PROBLEM ▸ Whenever "Given" appears in a line, please copy that line from the data.
BEGIN INFORMATION PROVIDED
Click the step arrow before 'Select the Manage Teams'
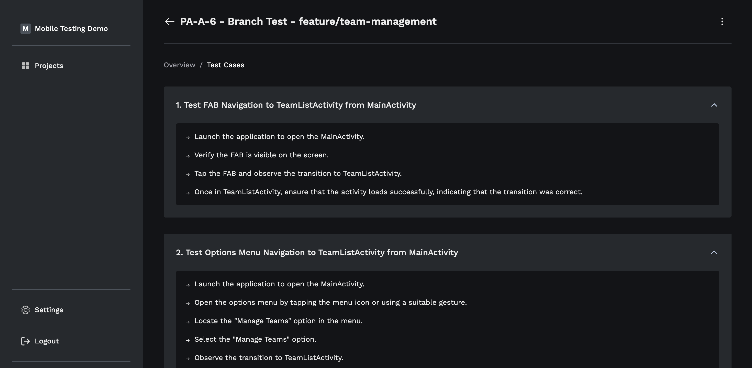(x=187, y=340)
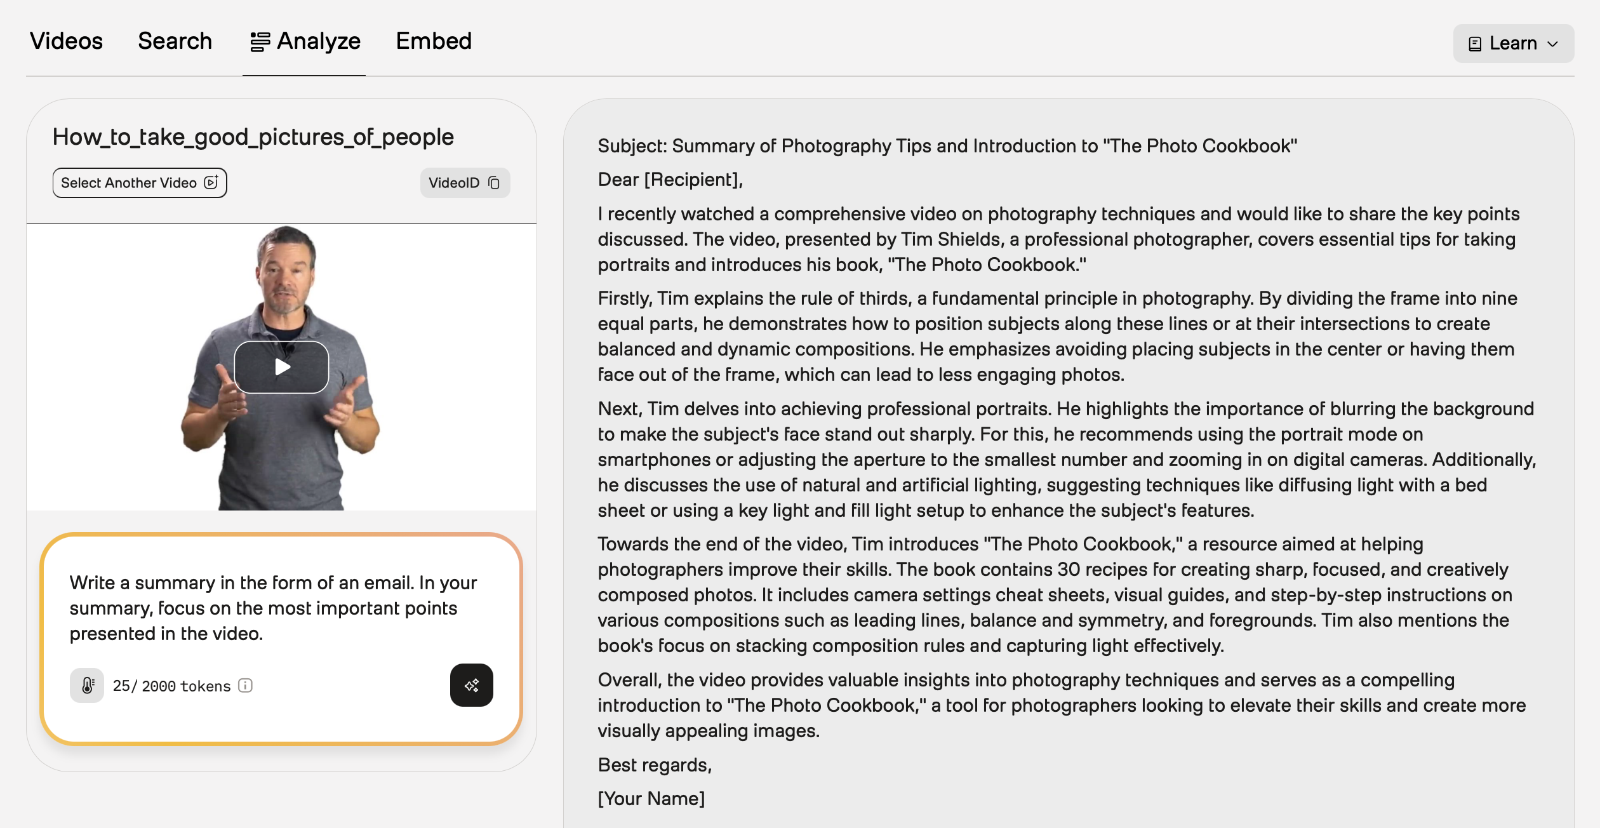
Task: Open the Search tab
Action: click(x=175, y=41)
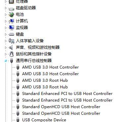Expand the 键盘 category arrow
This screenshot has width=125, height=122.
pos(6,34)
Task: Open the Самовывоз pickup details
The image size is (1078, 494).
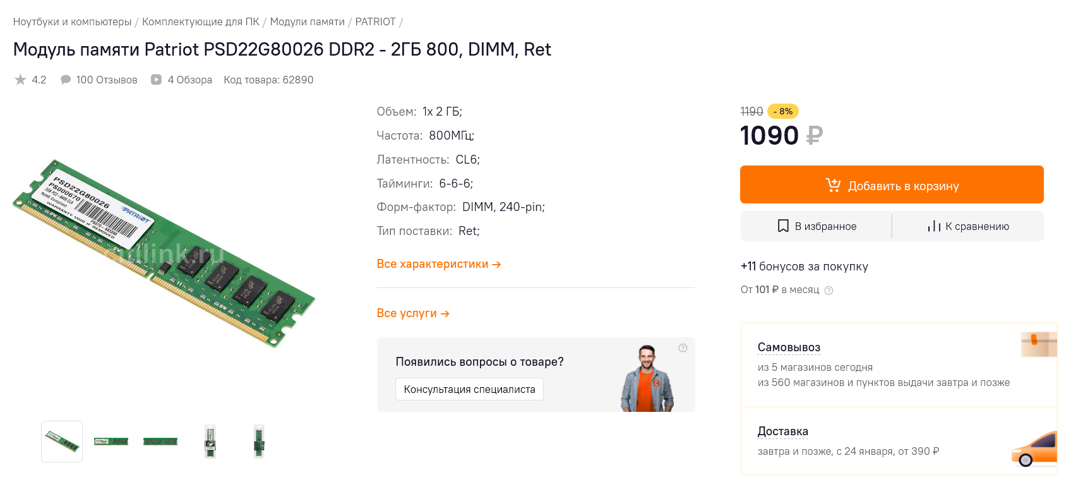Action: point(789,347)
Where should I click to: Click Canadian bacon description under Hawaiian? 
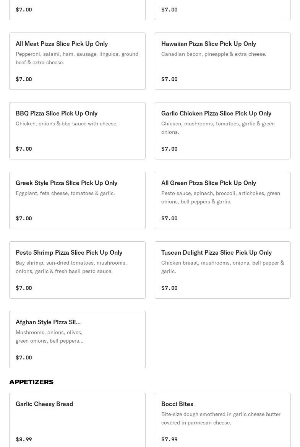tap(213, 54)
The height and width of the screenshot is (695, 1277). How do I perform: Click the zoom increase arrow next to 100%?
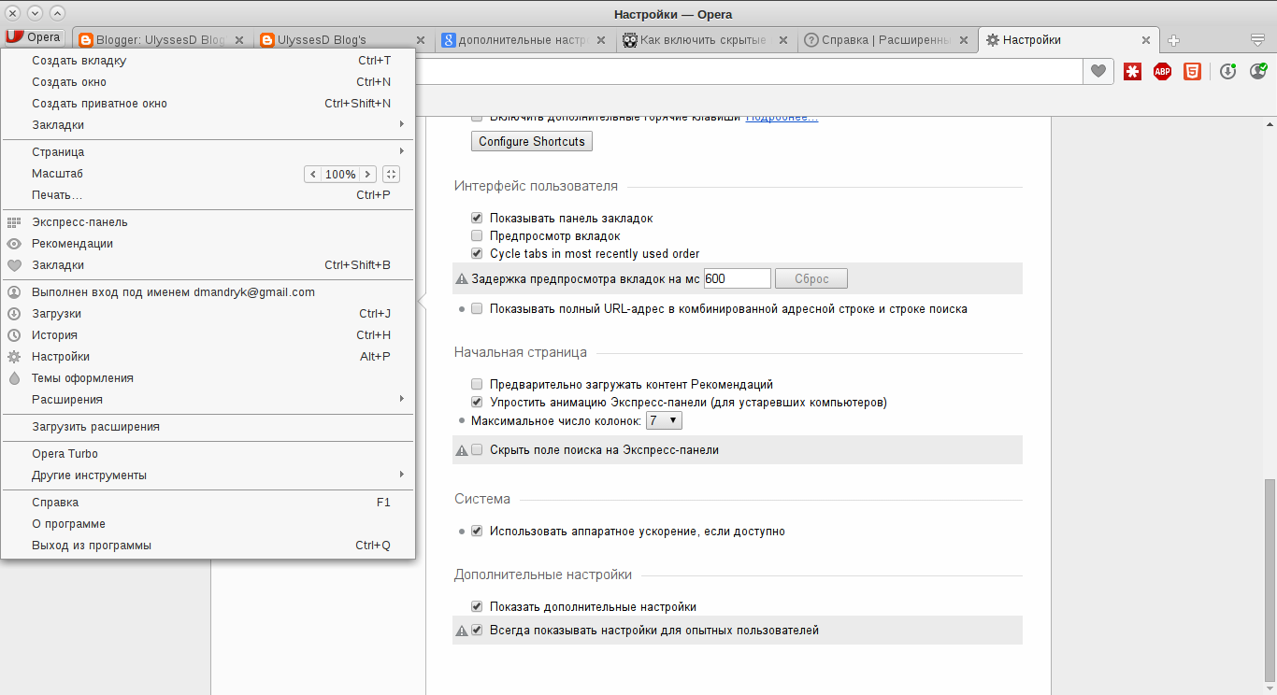367,174
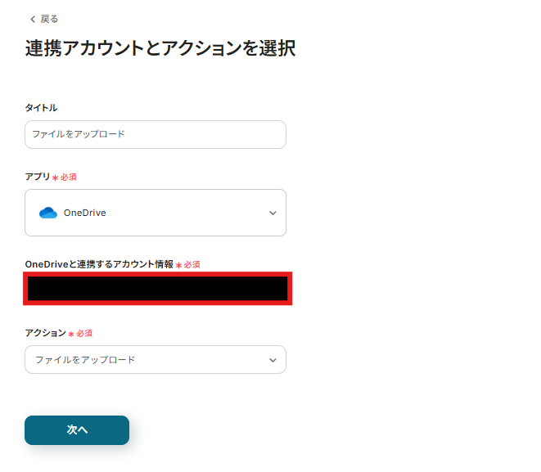Click the アクション field label

[45, 333]
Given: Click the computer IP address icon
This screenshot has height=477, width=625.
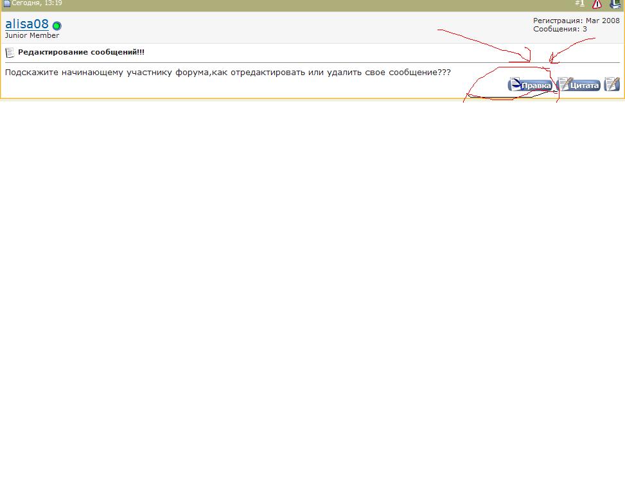Looking at the screenshot, I should point(615,4).
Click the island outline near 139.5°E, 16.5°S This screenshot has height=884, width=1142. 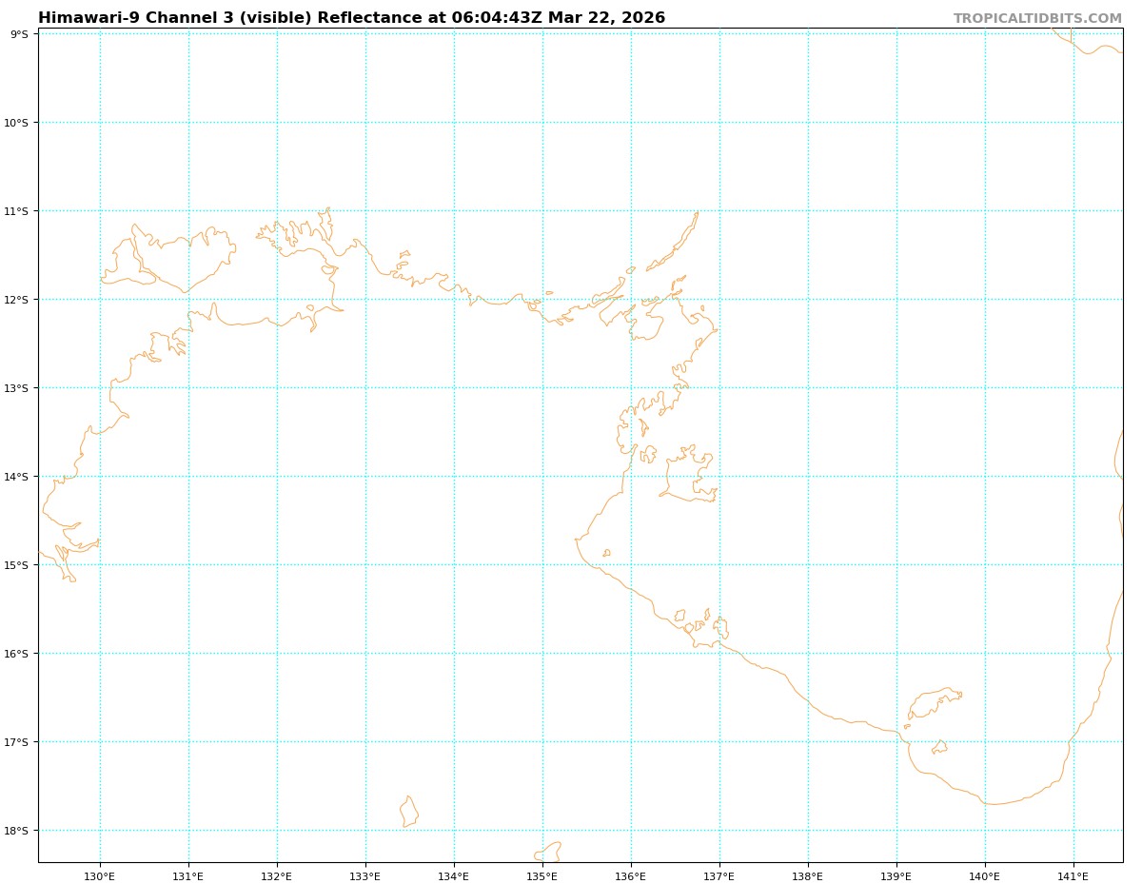(x=931, y=702)
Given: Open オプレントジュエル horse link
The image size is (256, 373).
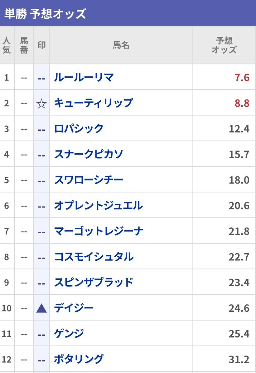Looking at the screenshot, I should click(98, 205).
END INFORMATION PROVIDED
COMPLETED TASK ▸
Given: Click the computer IP address icon
Given: Open オプレントジュエル horse link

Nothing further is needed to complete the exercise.